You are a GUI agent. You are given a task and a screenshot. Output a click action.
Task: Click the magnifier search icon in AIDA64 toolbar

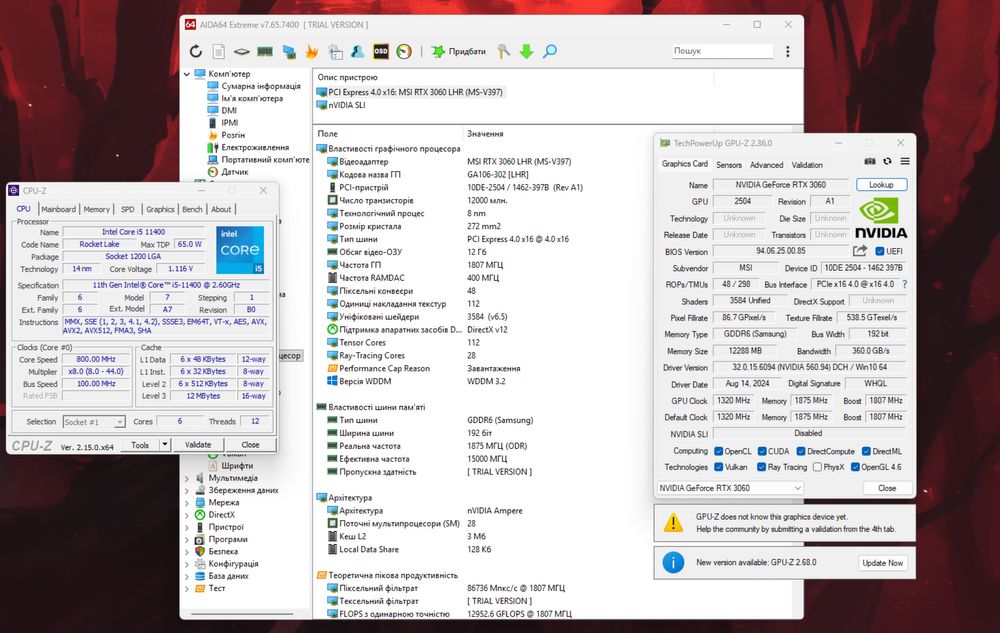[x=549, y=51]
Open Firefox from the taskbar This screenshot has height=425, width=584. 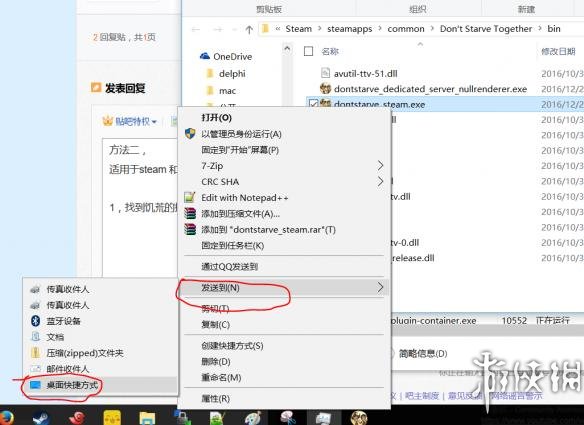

★ ★ ★ ★ ★

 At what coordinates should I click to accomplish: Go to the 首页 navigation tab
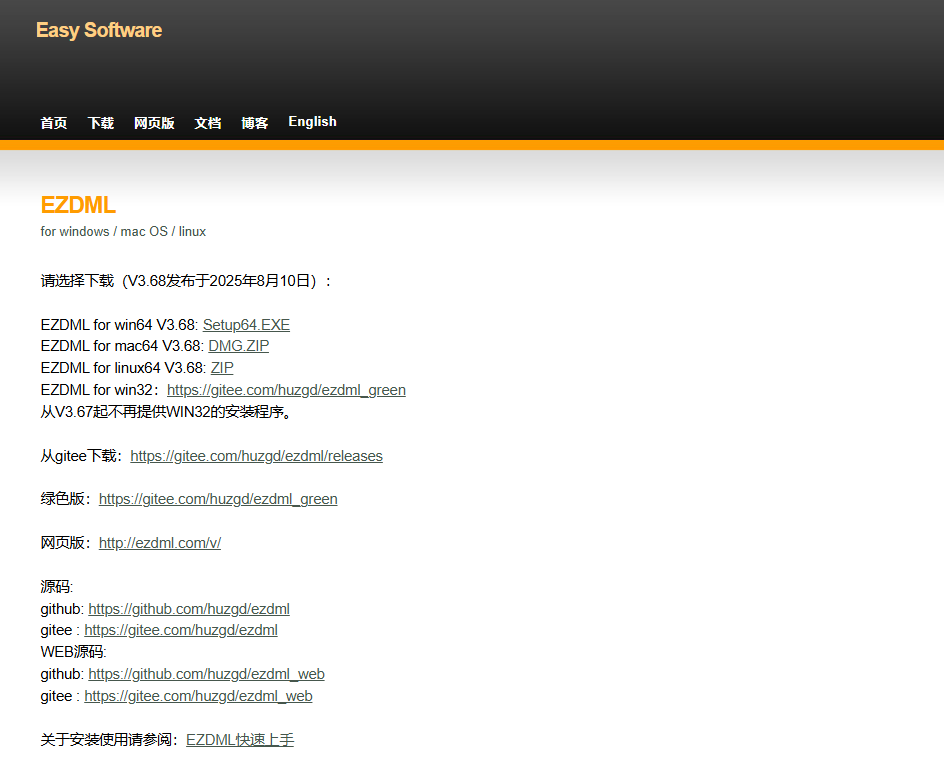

★ ★ ★ ★ ★

What you are asked to do ▸ Could the stretch from the line with "Task: Click the" through the line with "Open Firefox from" in the listing above be restated word for word, minus the pictures?

Solution for this problem ▸
Task: Click the magnifier search icon in AIDA64 toolbar

[x=549, y=51]
Open Firefox from the taskbar This screenshot has height=425, width=584. 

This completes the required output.